A class consisting of 4 males and 12 females in randomly divided into 4 groups of 4. What is the probability that each group consists of a male and three females?
Now the given answer for this was $\frac{64}{455}$.
The closest I could possibly get to that was $455$.
Whenever I come across these types of questions I generally categorise it like so:
- Does order matter?
- Yes: then it is a permutation (% increases)
- No: then it is a combination (% decreases)
- Does it allow repetitions? – Make use of respective formulae
So reading the question I will immediately think, "No, order does not matter" which I find a bit hard to explain but Male Student A may be in the first group and Male Student B in the second group OR Vice-Versa (hence why I would consider it a combination..).

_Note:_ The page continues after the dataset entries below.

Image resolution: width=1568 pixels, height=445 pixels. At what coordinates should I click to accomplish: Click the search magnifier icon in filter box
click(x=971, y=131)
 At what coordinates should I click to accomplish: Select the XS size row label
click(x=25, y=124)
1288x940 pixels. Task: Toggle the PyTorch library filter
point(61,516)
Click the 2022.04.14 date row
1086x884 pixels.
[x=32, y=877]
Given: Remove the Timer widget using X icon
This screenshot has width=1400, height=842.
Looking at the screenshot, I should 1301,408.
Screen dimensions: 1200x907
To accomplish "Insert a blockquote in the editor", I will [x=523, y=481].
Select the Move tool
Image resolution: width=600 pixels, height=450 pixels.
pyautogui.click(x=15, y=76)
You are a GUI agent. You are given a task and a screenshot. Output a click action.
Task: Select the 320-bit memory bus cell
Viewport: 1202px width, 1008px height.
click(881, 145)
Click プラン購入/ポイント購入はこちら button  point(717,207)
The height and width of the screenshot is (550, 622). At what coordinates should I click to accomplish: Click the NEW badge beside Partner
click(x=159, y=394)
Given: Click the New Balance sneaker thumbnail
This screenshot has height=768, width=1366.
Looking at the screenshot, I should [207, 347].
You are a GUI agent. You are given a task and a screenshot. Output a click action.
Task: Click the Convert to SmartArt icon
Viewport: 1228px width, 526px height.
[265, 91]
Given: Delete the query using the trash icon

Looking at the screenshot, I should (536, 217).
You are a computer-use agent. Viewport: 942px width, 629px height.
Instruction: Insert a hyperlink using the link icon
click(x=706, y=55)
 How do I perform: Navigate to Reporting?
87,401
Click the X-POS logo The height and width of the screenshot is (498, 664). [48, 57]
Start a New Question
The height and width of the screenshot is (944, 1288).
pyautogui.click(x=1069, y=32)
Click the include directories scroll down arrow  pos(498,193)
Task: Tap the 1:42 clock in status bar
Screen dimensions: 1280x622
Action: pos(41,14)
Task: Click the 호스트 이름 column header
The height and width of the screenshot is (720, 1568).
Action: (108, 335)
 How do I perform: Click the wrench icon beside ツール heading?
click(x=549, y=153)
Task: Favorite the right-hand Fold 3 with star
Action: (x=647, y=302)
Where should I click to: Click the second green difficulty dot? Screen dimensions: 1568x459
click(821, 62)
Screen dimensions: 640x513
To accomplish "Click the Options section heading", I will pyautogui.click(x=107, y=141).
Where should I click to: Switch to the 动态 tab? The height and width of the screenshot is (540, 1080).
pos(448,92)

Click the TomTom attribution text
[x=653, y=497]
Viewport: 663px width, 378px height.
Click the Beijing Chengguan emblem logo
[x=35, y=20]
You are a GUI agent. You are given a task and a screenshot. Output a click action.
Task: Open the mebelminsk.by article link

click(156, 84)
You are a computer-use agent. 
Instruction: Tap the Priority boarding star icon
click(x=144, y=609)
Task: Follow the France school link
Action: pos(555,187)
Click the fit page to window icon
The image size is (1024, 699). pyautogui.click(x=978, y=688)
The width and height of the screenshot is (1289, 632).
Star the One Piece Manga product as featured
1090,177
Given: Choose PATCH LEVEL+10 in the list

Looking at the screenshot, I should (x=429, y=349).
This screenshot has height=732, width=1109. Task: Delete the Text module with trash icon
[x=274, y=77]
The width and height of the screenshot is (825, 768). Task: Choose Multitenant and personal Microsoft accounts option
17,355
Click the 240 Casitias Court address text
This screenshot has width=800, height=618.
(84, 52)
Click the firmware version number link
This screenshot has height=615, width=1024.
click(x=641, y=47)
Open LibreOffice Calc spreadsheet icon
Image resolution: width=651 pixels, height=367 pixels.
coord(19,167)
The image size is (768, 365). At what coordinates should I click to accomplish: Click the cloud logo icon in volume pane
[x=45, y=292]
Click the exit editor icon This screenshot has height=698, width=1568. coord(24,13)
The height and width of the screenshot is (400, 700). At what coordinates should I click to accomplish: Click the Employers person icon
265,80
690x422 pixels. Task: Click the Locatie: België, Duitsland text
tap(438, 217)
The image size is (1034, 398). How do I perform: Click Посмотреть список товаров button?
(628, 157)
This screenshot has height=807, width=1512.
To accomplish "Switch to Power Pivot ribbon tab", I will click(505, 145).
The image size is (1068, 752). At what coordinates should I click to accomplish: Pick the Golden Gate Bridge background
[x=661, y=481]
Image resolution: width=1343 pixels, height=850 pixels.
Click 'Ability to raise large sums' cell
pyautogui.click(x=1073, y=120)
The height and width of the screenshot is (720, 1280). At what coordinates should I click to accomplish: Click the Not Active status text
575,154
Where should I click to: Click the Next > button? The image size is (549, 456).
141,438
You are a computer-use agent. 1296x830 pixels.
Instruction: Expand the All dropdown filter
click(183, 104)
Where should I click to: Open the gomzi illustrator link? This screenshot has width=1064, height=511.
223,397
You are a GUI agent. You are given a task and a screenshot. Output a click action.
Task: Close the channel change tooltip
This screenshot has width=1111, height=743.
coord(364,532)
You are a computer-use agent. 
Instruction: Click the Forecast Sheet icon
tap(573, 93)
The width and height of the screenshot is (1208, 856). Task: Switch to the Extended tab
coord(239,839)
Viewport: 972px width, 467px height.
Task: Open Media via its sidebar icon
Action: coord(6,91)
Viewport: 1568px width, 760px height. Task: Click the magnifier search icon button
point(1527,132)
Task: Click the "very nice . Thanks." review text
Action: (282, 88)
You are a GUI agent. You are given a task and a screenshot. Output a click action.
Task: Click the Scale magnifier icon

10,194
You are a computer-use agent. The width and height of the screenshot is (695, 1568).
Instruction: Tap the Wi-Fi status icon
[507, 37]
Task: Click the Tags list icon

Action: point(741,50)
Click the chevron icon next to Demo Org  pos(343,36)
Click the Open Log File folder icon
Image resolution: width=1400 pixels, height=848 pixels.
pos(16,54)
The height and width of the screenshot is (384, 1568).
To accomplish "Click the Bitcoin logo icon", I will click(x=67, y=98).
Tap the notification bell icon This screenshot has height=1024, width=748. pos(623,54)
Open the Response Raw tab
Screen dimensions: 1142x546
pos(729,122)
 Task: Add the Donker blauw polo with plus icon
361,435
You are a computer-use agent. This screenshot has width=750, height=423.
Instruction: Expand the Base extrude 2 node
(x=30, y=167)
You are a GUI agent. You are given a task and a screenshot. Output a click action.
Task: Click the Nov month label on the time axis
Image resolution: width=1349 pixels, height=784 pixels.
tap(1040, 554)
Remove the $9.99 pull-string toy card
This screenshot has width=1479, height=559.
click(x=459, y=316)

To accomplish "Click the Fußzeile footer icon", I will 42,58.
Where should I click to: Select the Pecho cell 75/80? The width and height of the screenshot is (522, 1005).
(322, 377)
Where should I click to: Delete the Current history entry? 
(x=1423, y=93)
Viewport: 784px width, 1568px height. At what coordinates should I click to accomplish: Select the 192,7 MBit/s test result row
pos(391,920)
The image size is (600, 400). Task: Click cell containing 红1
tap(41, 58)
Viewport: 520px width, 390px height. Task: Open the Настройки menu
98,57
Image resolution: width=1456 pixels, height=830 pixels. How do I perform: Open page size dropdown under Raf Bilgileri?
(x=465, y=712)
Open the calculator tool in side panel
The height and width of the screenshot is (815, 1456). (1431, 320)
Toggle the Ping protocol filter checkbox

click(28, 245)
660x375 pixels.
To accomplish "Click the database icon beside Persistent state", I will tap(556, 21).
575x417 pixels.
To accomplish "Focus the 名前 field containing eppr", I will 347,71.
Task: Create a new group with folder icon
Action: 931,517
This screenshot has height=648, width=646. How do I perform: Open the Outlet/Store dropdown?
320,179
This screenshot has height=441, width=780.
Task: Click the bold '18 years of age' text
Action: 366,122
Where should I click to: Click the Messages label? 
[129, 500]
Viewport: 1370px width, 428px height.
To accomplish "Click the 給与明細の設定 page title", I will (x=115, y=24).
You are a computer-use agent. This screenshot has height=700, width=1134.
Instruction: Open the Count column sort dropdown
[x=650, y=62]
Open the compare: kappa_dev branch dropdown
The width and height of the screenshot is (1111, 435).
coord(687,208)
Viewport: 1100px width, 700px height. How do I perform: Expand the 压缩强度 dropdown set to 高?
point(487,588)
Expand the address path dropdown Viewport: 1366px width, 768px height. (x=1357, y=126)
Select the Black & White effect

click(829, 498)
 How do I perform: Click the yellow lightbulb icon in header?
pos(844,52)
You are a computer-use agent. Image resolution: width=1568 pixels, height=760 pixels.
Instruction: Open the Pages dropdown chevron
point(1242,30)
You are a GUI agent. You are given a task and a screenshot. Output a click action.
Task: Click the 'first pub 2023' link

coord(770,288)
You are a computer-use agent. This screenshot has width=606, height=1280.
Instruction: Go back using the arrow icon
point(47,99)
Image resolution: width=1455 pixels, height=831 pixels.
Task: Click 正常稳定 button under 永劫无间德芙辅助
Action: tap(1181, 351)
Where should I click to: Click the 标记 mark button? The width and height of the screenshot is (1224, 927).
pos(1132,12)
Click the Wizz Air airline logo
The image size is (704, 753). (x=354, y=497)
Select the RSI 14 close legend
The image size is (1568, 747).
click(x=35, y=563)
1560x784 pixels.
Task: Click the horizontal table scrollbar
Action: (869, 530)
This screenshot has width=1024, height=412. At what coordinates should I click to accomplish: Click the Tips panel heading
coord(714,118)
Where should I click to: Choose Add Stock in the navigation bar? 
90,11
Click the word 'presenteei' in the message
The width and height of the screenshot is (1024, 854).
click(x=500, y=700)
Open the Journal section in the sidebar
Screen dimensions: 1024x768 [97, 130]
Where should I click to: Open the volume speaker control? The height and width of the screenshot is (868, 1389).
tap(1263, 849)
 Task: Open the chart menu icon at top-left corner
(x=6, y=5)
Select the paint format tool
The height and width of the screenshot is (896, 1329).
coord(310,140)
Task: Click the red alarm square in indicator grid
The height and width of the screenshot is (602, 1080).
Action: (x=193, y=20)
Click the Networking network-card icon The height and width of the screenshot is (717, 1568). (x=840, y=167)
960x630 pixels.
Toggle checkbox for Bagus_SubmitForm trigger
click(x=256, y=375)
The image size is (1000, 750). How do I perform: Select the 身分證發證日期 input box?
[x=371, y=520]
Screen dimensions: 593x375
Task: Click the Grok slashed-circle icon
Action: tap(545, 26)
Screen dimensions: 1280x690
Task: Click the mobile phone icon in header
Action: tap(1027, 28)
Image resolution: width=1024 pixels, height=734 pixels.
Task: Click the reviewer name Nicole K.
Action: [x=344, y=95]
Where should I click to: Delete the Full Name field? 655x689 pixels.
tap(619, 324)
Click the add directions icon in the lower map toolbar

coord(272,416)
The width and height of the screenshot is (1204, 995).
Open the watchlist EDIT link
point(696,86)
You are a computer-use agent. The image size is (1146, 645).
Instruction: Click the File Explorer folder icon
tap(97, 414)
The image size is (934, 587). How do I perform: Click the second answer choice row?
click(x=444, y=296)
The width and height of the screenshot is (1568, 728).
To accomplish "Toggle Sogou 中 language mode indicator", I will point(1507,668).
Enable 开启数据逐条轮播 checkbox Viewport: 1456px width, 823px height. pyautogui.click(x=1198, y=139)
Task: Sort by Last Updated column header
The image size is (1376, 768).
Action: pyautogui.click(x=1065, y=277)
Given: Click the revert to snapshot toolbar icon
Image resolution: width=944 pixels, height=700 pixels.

So once that is out of the way, I proceed and think, "Yes, there may be repetitions". For consistencys sake, Male Student A may be in the first group twice.
Now that I got that chunk out of the way I pray to the seven Gods that I got the previous two right (even though it's purely logic, certain question try to trick you), and hence begin working.
Pardon if the following notation is incorrect: $$C\binom{16}{4}$$
I tried the following: $$\therefore \frac{16!}{12!\times 4!}\div 4 = 455$$
And then: $$\therefore \frac{16!}{12!\times 4!}\div 4! = \frac{6}{455}$$
However the answer presented in my answer sheet is: $$\frac{64}{455}$$
Best Answer
Let's look at the combinations, and we'll do it one group at a time. We are looking for the probability that each of the four groups has exactly one boy and three girls.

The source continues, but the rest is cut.